Innogen security

RECENT BLOG

Posted in Uncategorized

Debugging apache2 shared module: mod_rootme.so

During my time on a fantastic site: hackthebox a machine ctf by Ippsec was made available which required debugging a known rootkit that is loaded as a module into apache2 : mod_rootme.so this allows a get command to load a root shell on the machine but creates no logging in the access logs.

Merely viewing strings on the binary was not enough as the source code which can be seen here: https://github.com/sajith/mod-rootme had been modified to add an extra function called ‘darkarmy’, thus using the key “get root” or “get HackTheBox” which is a value seen via the strings command plus xxd both return a 404 error and fails to execute the shell, clearly more debugging was needed which lead to the creation of this post.

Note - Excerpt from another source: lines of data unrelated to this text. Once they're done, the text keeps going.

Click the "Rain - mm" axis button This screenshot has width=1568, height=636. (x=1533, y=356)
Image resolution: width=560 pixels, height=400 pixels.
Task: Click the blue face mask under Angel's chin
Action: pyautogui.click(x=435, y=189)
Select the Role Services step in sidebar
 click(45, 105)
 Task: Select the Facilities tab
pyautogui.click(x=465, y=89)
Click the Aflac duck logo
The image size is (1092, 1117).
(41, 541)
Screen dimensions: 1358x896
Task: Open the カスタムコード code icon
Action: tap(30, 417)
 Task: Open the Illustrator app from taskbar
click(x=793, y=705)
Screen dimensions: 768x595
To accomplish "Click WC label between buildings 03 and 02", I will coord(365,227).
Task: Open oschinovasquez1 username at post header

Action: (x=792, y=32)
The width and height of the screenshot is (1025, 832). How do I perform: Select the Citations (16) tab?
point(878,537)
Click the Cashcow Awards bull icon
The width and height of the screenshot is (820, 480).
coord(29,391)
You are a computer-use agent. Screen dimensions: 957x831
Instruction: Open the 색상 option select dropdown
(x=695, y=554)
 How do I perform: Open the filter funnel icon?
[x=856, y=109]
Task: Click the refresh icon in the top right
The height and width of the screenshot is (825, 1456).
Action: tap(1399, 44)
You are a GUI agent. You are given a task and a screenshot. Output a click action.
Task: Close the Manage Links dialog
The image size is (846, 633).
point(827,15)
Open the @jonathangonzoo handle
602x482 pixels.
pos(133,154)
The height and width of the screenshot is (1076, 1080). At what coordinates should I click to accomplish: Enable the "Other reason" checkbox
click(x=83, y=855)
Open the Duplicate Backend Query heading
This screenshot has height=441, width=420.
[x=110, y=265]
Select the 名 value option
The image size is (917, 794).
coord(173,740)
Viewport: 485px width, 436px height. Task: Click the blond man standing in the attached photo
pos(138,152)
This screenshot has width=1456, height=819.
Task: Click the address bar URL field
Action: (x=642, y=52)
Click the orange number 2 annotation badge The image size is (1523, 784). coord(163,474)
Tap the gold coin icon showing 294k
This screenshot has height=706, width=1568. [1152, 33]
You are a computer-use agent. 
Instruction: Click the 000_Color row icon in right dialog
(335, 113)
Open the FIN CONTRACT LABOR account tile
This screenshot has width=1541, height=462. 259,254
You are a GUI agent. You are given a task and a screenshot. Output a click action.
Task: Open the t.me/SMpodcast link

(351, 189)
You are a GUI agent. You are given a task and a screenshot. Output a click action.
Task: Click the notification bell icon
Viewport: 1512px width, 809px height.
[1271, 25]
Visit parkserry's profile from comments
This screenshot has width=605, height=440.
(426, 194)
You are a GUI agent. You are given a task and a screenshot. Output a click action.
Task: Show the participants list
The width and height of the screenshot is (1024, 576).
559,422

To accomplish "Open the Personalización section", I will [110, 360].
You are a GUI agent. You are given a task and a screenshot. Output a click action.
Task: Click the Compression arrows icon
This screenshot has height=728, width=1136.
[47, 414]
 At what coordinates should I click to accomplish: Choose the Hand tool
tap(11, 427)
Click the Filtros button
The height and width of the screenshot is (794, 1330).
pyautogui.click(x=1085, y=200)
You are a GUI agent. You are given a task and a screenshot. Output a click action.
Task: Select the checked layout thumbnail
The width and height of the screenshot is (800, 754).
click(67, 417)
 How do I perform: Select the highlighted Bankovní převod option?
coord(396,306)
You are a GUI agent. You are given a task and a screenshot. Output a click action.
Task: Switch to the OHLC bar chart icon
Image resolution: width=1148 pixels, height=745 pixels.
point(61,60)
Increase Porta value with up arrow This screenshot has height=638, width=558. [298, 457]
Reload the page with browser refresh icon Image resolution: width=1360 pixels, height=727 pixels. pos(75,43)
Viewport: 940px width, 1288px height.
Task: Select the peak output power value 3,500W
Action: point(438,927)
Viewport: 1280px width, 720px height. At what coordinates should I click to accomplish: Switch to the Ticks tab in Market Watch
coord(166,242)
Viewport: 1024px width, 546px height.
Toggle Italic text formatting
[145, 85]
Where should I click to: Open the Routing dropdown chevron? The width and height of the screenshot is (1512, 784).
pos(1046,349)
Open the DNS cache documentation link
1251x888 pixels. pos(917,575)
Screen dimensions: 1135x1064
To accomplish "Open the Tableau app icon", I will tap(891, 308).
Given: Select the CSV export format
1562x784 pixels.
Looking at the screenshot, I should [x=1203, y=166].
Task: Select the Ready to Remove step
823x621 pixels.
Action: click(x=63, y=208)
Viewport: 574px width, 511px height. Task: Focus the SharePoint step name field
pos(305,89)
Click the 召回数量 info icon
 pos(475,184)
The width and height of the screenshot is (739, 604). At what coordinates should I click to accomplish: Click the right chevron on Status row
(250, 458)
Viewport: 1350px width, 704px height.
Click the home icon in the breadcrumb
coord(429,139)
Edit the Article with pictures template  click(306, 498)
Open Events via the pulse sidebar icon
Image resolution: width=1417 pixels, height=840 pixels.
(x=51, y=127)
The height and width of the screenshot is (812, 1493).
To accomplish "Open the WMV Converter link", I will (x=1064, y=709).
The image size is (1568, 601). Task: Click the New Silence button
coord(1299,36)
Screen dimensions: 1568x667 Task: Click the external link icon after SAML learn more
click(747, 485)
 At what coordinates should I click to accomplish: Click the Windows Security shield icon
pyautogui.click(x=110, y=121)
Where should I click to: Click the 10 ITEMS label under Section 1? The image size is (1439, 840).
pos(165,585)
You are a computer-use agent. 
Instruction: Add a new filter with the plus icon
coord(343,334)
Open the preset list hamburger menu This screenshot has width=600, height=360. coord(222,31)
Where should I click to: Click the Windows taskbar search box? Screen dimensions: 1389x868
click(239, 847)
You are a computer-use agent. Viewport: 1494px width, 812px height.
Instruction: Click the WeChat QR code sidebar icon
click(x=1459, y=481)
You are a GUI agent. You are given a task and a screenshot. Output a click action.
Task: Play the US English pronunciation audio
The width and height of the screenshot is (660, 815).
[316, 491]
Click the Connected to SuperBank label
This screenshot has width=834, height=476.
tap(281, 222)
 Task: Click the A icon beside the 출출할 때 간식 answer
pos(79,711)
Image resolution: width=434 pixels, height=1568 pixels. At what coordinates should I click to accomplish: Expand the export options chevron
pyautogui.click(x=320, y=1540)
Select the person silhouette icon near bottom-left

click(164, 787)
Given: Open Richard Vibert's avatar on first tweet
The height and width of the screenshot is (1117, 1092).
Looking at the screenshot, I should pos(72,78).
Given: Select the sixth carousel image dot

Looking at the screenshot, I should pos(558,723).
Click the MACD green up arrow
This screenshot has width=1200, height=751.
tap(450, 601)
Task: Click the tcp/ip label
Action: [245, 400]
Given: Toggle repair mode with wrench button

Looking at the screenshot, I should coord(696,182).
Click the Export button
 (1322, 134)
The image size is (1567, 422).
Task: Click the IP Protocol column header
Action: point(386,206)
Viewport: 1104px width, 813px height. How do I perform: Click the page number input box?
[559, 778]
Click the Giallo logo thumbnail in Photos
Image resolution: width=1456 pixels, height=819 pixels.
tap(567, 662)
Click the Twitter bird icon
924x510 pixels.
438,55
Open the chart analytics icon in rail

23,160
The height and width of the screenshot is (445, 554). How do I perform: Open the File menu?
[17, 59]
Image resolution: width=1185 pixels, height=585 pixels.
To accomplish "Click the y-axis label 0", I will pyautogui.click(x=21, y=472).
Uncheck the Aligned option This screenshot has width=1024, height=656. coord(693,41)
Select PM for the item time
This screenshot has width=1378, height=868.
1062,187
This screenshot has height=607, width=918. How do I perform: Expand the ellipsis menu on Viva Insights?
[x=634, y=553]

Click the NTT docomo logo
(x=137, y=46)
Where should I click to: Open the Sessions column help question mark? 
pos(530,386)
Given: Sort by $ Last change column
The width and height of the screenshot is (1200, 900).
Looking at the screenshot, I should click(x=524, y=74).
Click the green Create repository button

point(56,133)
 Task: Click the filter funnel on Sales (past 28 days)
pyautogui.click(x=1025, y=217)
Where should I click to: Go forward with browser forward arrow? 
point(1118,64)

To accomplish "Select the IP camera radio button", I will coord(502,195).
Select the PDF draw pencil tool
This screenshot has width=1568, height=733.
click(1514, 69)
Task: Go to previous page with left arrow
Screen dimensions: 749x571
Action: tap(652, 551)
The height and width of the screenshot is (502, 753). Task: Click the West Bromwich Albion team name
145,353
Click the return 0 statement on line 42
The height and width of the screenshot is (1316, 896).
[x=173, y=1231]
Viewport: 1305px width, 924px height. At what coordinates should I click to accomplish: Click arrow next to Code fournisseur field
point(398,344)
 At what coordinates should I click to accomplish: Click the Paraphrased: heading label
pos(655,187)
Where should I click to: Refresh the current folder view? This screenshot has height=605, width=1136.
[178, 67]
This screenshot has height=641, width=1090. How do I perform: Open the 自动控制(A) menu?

It was time to copy the binary to my local Virtual machine and disassemble the binary to find out more about the function ‘darkarmy’ that was seen via strings.

 

Copy over and enable mod_rootme

The simplest way to copy over the binary was to use old faithful base64:

 

dom@ubuntu:/$ base64 -w 0 /usr/lib/apache2/modules/mod_rootme.so

We can then copy the b64 over and cat this out to a file via:

 

cat modrootme.b64 |base64 -d > mod_rootme.so

The next few commands are to copy the module into the apache modules directory and set the module into apache as an available and loaded module which is explained in the github readme from the link above.

 

root@kali64:/$cp mod_rootme.so/usr/lib/apache2/modules/mod_rootme.so
root@kali64:/$sh -c \
'echo "LoadModule rootme_module \
/usr/lib/apache2/modules/mod_rootme.so" | sudo tee > \
    /etc/apache2/mods-available/rootme.load'

root@kali64:/$a2enmod rootme

Now its important at this point to leave the apache2 service stopped as we wish to debug the the binary rather than attach to the service.

 

Setup Apache2 for Debug in gdb.

First things first let us back up the running apache2 configs:

 

cp /etc/apache2/conf-enabled/other-vhosts-access-log.conf /etc/apache2/conf-enabled/other-vhosts-access-log.conf.bak
cp /etc/apache2/sites-available/000-default.conf /etc/apache2/sites-available/000-default.conf.bak
cp /etc/apache2/sites-enabled/000-default.conf /etc/apache2/sites-enabled/000-default.conf.bak
cp /etc/apache2/apache2.conf /etc/apache2/apache2.conf.bak

Now we have backed everything up we can edit all 4 files, this is purely so we can do the following:

 

  1. Set the variables in the conf files to be static, this then lets us save this for later use so I can switch configs at a later date to make getting into debug quicker and easier.
  2. Enable the following flag in the apache.conf to enable the mod_rootme.so to load correctly: HttpProtocolOptions Unsafe

 

To save time you can download the edited config from here: apache_gdb_configs

Now thats all setup lets get down to debugging the mod_rootme.so module.

 

Debugging mod_rootme.so with GDB

As mentioned before ensure apache2 is not running as we are going to call the binary not the process:

 

systemctl stop apache2

Next fire up gdb with the apache2 binary:

run gdb /usr/sbin/apache2

Next we run the binary with the -X flag which enables debug and all being well we successfully enter debug mode as shown in the image, once run successfully I hitCtrl + c then set a break point on the darkarmy function: “b *darkarmy”

[click image to enlarge]

In order to debug the module I want to add a few more commands to the step function by defining ‘s’ as below, this is probably overkill as I could most likely get away with setting just ‘step’ and ‘info locals’ but I want to be sure nothing is missed:

 

(gdb) def s
Type commands for definition of "s".
End with a line saying just "end".
>step
>frame
>info args
>info locals
>list
>end

finally we are ready to test and enter ‘c’ to continue and then open a new terminal to test netcat access to the port and enter our get value of HackTheBox.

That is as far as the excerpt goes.